Similarly, the doctrine of imputation arose amidst claims and counter-claims about what exactly was sufficient to make a human being acceptable before God. The Reformers were unified in their insistence that only an alien righteousness, a righteousness accomplished by, and received solely in union with, Christ was sufficient to endure the unyielding assault of God’s holiness against human rebellion and sin. The doctrine was then clarified as new challenges arose, such as Andreas Osiander’s claims about the inherent presence of Christ as the basis of justification, or later Socinian denials of the possibility of Christ’s securing (or meriting) salvation for his people. Thus, Mark Seifrid’s contention that “to insist that one define justification in terms of ‘the imputation of Christ’s righteousness,’ is to adopt a late-Reformational, Protestant understanding” and that “it is impossible to force Luther into this paradigm” is simply confused about the purpose of doctrinal formulation and development: the earlier simplicity of Luther’s view of imputation was not a simplicity arising out of his retention of pure, biblical conceptualities, but rather a simplicity borne out of a specific polemical context that, as of yet, had no need to address certain challenges, because of course those challenges did not yet exist.[84] Once those later disputes arose they had to be answered. Development and clarification, while often brought about by division and controversy, are nonetheless beneficial as the church seeks to make clear what can and cannot be said about a specific issue.
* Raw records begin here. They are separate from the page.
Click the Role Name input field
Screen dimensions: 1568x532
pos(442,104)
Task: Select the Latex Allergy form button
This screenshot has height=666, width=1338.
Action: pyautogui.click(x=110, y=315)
When division and arguments arise, it will no longer do to simply repeat the wording of Scripture, the interpretation of which is precisely what is in dispute.[85]
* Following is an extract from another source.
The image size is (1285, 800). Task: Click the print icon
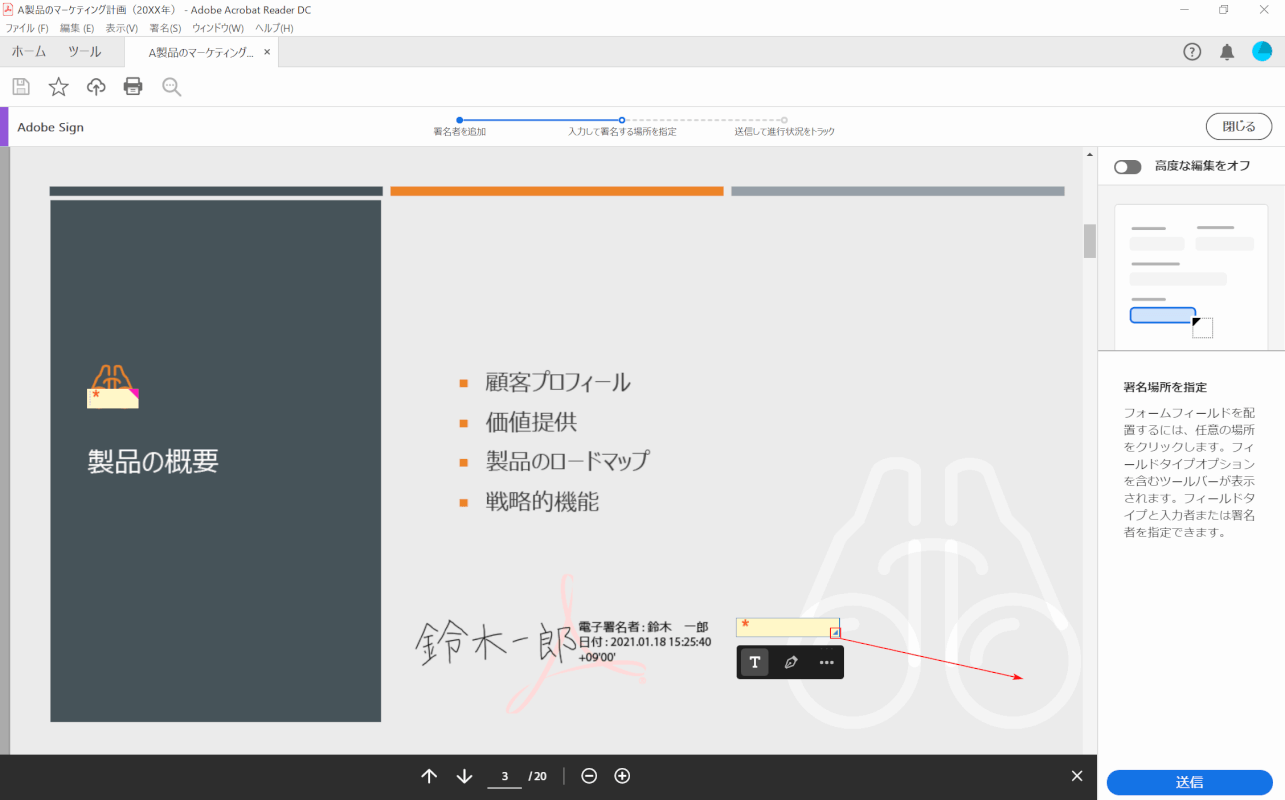click(x=132, y=86)
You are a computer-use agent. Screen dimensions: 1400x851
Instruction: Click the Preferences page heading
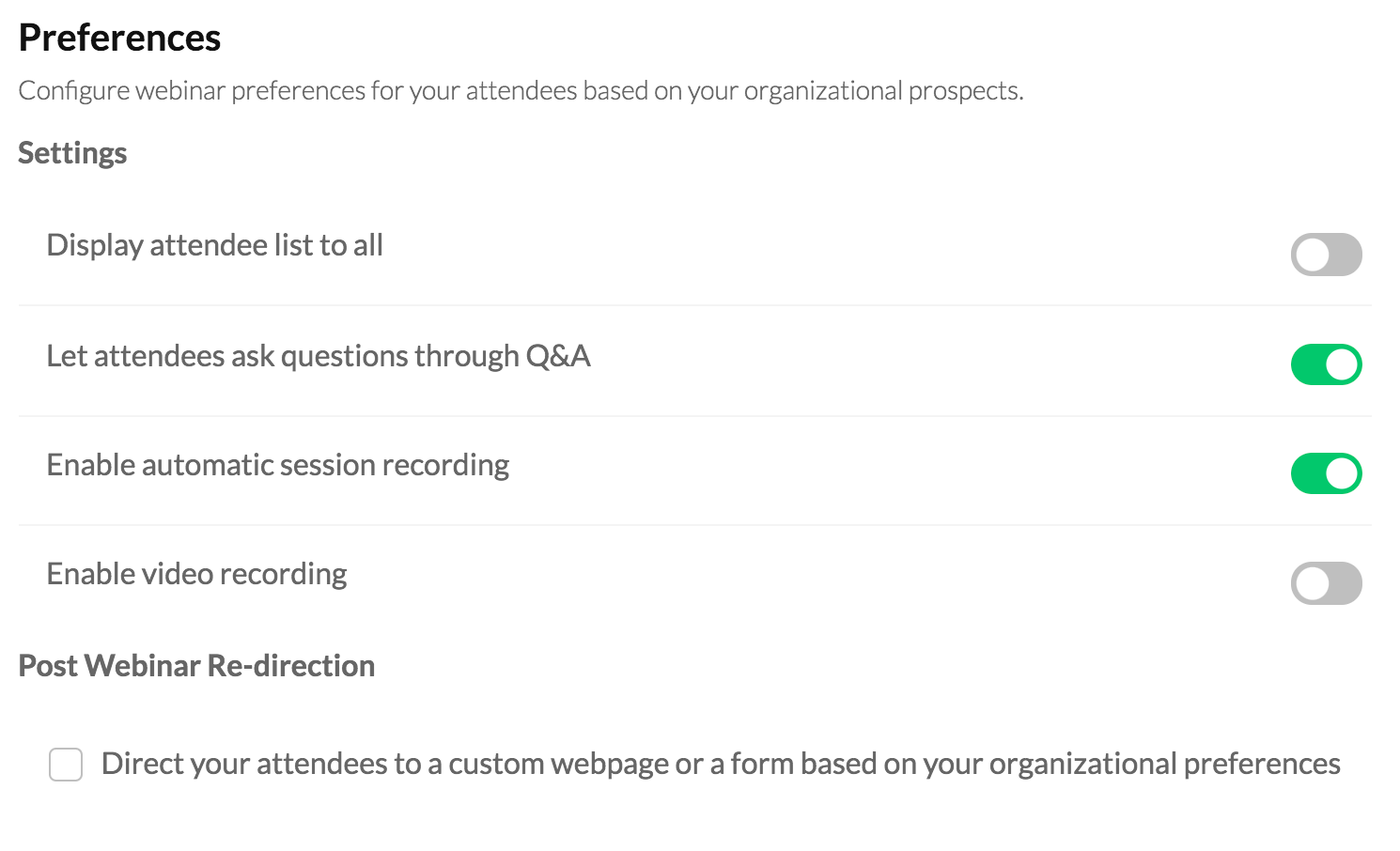click(x=119, y=39)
In the case of imputation, increasingly more precise definitions of the doctrine were responses to various challenges that arose over more than a century. This narrowing down of what the doctrine meant sought, above all else, to preserve the truth that salvation is wholly the act of the triune God, and that the only righteousness that avails before God is the righteousness that is founded on the redemptive work of Christ. This is hardly a quibbling or needlessly complicating distinction. The fact that a fully developed doctrine of imputation (such as Owen’s) is different from Luther’s or Calvin’s simply reveals how the theological truths that the doctrine sought to express had to be reframed with each successive attempt to introduce a system of redemption at odds with the Bible’s over-arching teaching on salvation in Christ.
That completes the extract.